### PROBLEM
Please give again, word for word, the line that contains "Task: Switch to the Design tab" and every line after it to the end of the data, with no other lines.

(Stored items)
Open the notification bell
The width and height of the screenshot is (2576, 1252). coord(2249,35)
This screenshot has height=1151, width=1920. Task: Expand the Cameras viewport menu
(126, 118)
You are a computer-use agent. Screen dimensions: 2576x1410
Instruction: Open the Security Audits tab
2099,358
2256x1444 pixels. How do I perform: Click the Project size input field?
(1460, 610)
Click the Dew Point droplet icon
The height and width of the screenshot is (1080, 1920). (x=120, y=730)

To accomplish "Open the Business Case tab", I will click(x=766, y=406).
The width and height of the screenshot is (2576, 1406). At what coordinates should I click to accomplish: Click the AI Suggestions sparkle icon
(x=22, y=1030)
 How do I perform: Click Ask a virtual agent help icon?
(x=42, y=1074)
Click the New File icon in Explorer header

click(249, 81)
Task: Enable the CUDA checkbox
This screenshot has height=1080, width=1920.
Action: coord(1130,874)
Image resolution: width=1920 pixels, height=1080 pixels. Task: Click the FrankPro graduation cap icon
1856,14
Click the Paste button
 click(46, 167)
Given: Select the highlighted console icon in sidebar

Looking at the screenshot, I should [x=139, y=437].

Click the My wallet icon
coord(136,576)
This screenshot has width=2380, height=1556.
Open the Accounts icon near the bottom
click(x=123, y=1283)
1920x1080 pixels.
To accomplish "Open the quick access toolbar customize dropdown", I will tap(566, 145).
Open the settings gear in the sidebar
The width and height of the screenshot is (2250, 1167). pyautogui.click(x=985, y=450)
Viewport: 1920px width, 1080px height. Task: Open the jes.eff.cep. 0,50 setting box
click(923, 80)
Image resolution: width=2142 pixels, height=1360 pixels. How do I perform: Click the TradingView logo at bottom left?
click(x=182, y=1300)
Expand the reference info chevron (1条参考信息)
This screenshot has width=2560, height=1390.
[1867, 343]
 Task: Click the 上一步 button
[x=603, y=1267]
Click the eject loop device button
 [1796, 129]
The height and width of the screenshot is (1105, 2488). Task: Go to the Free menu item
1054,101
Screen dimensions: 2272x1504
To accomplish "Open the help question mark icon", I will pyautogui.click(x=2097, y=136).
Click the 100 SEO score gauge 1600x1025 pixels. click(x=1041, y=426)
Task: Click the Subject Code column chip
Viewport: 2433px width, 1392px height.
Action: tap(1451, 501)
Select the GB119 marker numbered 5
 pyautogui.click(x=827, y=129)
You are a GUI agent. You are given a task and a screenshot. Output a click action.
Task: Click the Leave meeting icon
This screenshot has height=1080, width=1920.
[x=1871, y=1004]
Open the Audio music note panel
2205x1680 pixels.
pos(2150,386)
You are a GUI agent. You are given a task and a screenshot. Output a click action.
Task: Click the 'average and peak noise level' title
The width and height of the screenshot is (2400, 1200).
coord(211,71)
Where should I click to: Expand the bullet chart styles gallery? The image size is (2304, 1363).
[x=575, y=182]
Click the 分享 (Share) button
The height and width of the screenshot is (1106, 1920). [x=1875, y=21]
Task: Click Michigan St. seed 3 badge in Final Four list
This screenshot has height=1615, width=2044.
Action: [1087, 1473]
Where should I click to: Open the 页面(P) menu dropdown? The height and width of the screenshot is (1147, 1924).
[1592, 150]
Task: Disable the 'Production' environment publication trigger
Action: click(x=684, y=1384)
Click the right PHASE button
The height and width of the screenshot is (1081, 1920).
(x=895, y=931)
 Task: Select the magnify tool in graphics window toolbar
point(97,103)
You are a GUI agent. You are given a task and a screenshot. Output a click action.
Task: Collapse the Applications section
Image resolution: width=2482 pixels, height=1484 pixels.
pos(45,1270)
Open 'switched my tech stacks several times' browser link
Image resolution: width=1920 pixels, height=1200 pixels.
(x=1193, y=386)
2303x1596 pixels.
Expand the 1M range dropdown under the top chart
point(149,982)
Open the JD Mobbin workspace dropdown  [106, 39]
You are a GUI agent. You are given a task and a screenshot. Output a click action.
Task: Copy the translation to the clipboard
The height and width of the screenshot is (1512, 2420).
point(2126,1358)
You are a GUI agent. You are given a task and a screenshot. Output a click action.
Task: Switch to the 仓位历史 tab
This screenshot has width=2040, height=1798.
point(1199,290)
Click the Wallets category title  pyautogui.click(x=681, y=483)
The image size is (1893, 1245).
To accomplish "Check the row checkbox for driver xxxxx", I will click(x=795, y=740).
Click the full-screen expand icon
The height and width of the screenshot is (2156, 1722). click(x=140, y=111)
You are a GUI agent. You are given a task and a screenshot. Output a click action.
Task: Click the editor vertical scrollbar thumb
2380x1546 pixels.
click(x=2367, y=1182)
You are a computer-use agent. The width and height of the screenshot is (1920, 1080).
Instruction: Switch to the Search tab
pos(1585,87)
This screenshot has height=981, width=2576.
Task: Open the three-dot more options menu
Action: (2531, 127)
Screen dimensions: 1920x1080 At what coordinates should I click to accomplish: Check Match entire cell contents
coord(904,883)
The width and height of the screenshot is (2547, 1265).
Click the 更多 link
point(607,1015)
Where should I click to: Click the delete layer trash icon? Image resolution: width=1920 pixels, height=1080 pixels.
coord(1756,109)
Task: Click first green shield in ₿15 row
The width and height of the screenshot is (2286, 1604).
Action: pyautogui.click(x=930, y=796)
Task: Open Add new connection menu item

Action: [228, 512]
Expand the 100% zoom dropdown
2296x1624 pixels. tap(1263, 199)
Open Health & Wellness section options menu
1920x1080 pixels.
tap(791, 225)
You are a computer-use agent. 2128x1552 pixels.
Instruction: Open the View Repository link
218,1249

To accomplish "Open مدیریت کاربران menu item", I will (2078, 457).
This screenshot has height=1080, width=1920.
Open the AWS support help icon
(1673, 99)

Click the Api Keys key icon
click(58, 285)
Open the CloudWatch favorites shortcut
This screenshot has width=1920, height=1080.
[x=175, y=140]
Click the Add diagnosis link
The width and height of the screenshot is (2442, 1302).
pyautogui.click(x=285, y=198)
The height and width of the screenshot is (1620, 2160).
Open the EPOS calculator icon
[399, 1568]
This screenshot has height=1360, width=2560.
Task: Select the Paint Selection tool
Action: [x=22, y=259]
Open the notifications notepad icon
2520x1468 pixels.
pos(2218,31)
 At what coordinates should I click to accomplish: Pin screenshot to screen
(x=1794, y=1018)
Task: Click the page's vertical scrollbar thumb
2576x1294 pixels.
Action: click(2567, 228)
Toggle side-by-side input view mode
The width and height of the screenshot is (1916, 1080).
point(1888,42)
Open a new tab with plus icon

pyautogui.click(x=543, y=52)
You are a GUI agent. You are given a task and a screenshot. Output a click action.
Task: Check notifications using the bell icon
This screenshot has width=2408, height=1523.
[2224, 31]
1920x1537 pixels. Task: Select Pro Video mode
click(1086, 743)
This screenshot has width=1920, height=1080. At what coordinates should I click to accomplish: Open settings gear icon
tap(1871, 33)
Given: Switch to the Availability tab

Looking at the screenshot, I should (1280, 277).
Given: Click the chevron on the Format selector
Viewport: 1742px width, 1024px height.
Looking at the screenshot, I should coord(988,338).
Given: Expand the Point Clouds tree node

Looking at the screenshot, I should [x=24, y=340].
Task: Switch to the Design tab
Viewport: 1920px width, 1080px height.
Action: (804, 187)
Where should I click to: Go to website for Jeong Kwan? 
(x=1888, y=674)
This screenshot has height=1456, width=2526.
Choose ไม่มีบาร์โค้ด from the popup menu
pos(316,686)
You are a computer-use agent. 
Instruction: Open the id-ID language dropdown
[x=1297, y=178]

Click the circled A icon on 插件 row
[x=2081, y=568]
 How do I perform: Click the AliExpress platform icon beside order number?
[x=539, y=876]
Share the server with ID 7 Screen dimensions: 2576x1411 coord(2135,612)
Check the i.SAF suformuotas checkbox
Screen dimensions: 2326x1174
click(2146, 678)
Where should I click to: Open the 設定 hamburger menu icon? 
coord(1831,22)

### FINAL ANSWER
Task: Switch to the Design tab
Viewport: 1920px width, 1080px height.
Action: (804, 187)
Where should I click to: Go to website for Jeong Kwan? 
(x=1888, y=674)
This screenshot has height=1456, width=2526.
Choose ไม่มีบาร์โค้ด from the popup menu
pos(316,686)
You are a computer-use agent. 
Instruction: Open the id-ID language dropdown
[x=1297, y=178]

Click the circled A icon on 插件 row
[x=2081, y=568]
 How do I perform: Click the AliExpress platform icon beside order number?
[x=539, y=876]
Share the server with ID 7 Screen dimensions: 2576x1411 coord(2135,612)
Check the i.SAF suformuotas checkbox
Screen dimensions: 2326x1174
click(2146, 678)
Where should I click to: Open the 設定 hamburger menu icon? 
coord(1831,22)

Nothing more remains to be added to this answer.